桃井は78歳の主演俳優に「大人のコジャレを見せてほしい。私たちに『大人になってよかった~。歳食って万歳!』と言わせてほしい」と期待する。いつの世にも若さに価値を置く風潮があるが「それって“若死にした方がマシ”と言っているようなもの」と苦言を呈する。
松田優作さんら志半ばで伝説になってしまった近しい仲間の姿も見てきたからこその苦言である。「生かしておきたかったけれど若くして死んでしまった人もたくさんいます。ならば私たちはしぶとく長生きして、いかにコジャレるか。『若い頃よりもいいね!』と言われる可能性が生かされている私たちにはあるから」と残された者の責任を桃井は感じている。

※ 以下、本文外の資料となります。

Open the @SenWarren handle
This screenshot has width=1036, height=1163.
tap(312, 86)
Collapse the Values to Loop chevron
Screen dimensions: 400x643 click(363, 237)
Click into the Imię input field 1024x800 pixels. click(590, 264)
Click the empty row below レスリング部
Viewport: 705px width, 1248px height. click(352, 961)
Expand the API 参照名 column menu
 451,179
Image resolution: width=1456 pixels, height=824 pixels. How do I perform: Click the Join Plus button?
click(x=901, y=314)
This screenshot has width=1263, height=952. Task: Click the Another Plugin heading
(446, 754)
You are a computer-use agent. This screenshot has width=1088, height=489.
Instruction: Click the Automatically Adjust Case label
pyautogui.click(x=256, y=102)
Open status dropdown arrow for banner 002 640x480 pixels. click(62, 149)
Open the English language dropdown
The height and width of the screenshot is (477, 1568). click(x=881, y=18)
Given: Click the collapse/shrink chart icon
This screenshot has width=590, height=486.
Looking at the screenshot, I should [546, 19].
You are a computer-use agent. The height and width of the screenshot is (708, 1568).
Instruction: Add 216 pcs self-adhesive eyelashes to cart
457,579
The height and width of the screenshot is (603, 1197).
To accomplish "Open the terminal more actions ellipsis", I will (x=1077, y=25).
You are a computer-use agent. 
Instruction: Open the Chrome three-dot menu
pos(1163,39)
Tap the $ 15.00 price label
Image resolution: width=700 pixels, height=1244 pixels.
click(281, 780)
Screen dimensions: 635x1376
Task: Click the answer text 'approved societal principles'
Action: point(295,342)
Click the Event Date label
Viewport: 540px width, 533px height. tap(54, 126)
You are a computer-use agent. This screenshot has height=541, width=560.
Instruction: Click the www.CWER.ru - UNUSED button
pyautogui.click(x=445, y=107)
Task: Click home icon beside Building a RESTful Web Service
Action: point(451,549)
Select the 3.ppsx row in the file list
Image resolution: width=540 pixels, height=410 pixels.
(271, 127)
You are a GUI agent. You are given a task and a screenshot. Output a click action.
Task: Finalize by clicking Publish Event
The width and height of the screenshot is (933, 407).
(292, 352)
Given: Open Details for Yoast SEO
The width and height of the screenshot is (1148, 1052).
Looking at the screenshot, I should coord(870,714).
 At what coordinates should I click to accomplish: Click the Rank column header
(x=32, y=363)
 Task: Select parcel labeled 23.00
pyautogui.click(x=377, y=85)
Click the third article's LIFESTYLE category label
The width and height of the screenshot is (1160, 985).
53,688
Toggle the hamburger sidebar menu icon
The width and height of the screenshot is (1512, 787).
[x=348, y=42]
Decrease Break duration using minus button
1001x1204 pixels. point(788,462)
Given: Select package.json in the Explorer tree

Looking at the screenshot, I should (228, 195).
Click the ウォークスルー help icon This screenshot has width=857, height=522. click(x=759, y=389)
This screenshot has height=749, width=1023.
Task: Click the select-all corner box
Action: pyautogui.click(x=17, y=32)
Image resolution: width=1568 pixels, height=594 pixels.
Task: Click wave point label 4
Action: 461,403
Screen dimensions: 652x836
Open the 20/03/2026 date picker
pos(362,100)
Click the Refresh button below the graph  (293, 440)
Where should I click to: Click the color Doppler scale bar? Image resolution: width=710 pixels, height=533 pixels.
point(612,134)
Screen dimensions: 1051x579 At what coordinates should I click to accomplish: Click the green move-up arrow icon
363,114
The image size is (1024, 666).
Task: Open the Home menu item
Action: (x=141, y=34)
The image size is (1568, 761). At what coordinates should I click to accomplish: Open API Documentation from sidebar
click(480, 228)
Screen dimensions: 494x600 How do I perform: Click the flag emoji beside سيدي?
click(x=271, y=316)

石橋は歳を重ねることに対して「肉体的にガタもくるし、歳をとるのは嫌です。しかし自然の摂理として受け入れざるを得ない」というも「重要なのは自分に飽きないことです。どんなに歳を重ねようとも、自分に飽きなければいい」と老いのない探求心が活力だ。
桃井も「歳っていくら重ねてもいい。歳をとってできた皺をご褒美のように見せたっていい。それが長生きしている私たちの使命。そして飽きずに自分を探り続けることが大切」と同じ心構えにある。
大楠道代、岸部一徳、佐藤浩市、妻夫木聡ら主演の石橋を慕う面々が集った『一度も撃ってません』には、大人たちの遊び心が詰まっている。同時にそれぞれ魅力的な歳の重ね方をしてきたからこそのコジャレも映し出されている。